He laughed. "What undid Gregory was a flaw in judgment," he said.
"How?" "He counted on my vanity being as great as his. Or maybe he just misjudged my power, my willingness to intervene . . . No, he thought I would be swept up with his notions; he thought they were irresistible. It was an error in judgment. Had he not told me things, key things right at the appropriate moment, even I could not have stopped his plan. But he had to tell, to boast, to be recognized by me, and to be loved ... I think, even be loved by me."
"Did he know what you were? The Servant of the Bones? A spirit?"

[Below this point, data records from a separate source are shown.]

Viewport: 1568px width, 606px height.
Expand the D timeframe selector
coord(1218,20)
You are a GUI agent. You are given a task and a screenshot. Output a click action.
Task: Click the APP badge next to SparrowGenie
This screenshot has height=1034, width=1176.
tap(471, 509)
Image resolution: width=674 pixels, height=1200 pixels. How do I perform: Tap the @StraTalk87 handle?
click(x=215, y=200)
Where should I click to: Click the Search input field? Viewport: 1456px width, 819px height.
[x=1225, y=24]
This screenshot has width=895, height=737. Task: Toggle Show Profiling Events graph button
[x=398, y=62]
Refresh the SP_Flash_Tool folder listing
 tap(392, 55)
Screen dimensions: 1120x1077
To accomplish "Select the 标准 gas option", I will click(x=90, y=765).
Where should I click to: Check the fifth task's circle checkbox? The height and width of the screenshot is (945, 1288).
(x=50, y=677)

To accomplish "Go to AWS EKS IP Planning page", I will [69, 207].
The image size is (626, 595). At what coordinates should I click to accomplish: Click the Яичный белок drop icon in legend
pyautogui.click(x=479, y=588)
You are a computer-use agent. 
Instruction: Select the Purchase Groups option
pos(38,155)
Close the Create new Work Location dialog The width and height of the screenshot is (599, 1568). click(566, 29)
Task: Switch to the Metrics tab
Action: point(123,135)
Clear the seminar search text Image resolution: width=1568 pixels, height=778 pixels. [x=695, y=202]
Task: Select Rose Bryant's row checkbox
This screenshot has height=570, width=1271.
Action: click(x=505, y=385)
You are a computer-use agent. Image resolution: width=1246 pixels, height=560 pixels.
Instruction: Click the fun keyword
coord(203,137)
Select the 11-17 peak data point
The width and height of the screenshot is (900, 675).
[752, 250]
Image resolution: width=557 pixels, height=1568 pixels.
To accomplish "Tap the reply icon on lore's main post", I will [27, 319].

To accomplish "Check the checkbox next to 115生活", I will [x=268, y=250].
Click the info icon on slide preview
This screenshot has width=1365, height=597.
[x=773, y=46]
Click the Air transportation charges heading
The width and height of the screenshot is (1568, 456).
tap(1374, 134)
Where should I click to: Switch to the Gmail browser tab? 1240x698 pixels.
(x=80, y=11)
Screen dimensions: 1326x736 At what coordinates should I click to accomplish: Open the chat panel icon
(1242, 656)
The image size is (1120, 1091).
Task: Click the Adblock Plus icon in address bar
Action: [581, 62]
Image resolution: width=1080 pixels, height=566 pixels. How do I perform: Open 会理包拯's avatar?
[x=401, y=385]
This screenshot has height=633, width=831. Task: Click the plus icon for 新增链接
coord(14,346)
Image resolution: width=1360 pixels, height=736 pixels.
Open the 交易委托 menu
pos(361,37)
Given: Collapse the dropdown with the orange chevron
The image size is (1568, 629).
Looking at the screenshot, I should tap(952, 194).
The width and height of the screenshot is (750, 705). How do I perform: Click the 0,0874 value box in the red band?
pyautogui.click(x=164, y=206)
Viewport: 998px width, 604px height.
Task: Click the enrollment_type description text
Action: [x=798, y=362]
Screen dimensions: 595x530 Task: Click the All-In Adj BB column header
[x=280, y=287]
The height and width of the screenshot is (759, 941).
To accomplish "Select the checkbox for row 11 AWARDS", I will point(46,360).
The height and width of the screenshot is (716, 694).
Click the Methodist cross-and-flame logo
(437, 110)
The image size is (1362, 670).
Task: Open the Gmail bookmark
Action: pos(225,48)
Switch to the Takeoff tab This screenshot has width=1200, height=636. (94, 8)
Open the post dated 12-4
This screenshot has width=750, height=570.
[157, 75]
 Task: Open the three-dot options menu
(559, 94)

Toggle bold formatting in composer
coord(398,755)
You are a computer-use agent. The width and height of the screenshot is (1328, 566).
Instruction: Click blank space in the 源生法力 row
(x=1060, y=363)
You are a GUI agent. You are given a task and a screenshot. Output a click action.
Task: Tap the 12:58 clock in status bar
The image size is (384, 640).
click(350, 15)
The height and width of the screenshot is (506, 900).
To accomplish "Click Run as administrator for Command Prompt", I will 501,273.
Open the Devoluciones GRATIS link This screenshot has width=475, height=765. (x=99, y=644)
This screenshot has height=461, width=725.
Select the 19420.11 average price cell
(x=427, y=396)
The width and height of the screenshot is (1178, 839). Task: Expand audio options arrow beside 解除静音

Oh, yes, we came together without any question of credibility, as you would say today. But I'll get to that."
He sat back. I checked the tape recorders. I removed the small cassettes and replaced them with fresh cassettes, and then made markings on the labels so that I wouldn't confuse myself. I laid both machines back on the hearth.
He was watching me with keen interest and an agreeable look.
Yet he seemed reluctant to begin, or to be finding it difficult, yet yearning to do it.
"Did Cyrus the Persian keep his word to you?" I asked. I had been thinking of this on and off since we'd broken off. "Did he actually send you to Miletus? I find it hard to believe that Cyrus the Persian would keep his word-"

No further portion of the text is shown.